La Gran Diosa Madre Ninhursag, luego de generar la divinidad del agua fluente y tres generaciones de diosas, hace crecer ocho plantas en el paraíso de los dioses.


Las plantas tienen la propiedad de permitir la generación y la fertilidad de la diosa.

El poema resalta el hecho, que los partos de Ninhursag fueron indoloros.


Enki, curioso por conocer  el sabor de las plantas, - o quizás para adueñarse de la fertilidad femenina - , las hace recoger a su mensajero Isimud, y luego las come, una después de la otra.

Ninhursag, indignada por el robo de sus plantas, lo maldice y se aleja del paraíso.  

Las plantas ingeridas poseen la cualidad de generar nuevos seres, pero en un útero, y como Enki no lo posee, ocho partes de su cuerpo, que corresponden a las ocho plantas, sufren un envenenamiento.






Enlil, dios del Aire y principal divinidad masculina de los Sumerios, tampoco es capaz de hacer frente a la situación. Sólo Ninhursag posee el poder mayor de generar y de salvar de la muerte a Enki.

Un nuevo personaje interviene, el zorro, quien negocia con Enlil, prometiendo que por una compensación razonable, convencerá la diosa a regresar. Enlil acepta.


No se sabe cómo haya hecho el zorro, faltan algunos líneas en la narración, pero Ninhursag torna entre los dioses.

Enki en tanto, está a punto de morir. La diosa lo hace sentar a su lado y le pregunta qué parte del cuerpo lo hace sufrir y Enki se lo indica, una per una. Ninhursag crea entonces ocho divinidades para sanar las ocho enfermedades que aquejan a Enki.


Ninhursag posee un poder mayor que los dioses masculinos y lo utiliza.

Este el argumento del Mito sumerio.

Las semejanza con el texto bíblico, escrito mil años más tarde.

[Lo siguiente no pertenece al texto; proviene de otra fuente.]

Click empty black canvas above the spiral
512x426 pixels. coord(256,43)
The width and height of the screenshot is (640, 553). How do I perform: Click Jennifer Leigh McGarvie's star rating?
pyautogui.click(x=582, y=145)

Según la Biblia Jehová plantó un huerto al oriente, en Edén, y puso allí al hombre que había formado.


Y salía de Edén un río para regar el huerto, y de allí se repartía en cuatro brazos”.

Génesis, II  10.



La culpa cometida por Enki robando la ocho plantas de Ninhursag, evoca el pecado realizado por Adán y Eva, comiendo el fruto prohibido del árbol de la ciencia del Bien y del Mal.


Castigos a Eva y Adán



“Multiplicaré en gran manera tus dolores en tus embarazos; con dolor darás a luz los hijos; y tu deseo será para tu marido, y él se enseñoreará de ti”.

Génesis III - 16

- Por cuanto obedeciste la voz de tu mujer y comiste del árbol del cual te mandé, diciendo: No comerás de él.

-¡Maldita será la tierra por tu causa!, con dolor comerás de ella todos los días de tu vida.

-  Espinos y cardos te producirá, y comerás hierba del campo.

- Con el sudor de tu rostro comerás el pan hasta que vuelvas a la tierra, porque de ella fuiste tomado; pues polvo eres y al polvo volverás.

Génesis III 17,18,19.


Y dijo Jehová:


He aquí el hombre ha llegado a ser como uno de nosotros, conociendo el bien y el mal. Ahora, pues, no sea que alargue su mano y tome también del árbol de la vida, y coma y viva para siempre,

- Por tanto, lo sacó Jehová Dios del huerto de Edén, para que labrase la tierra de la que fue tomado.

-  Echó, pues, fuera al hombre y puso al oriente del huerto de Edén querubines, y una espada encendida que se revolvía por todos lados, para guardar el camino del árbol de la vida.

Génesis, III  22,23,24.



La ideología moderna de la religiones monoteístas, está muy lejos de la impostación sumeria.

- Se comprueba un estado inferior al relatado en el texto sumerio, cuando la mujer paría sin sufrir.

- La ira del dios monoteísta se traduce en maldiciones contra sus criaturas.

- La diosa pagana se conmueve con Enki, no permite su muerte.

Los códigos de convivencia creados por la cultura pagana y fundamento de su religión han variado notablemente en las religiones monoteístas.













[1] I Sumeri. Samuel N. Kramer. Grandi tascabili Economici Newton, 1997.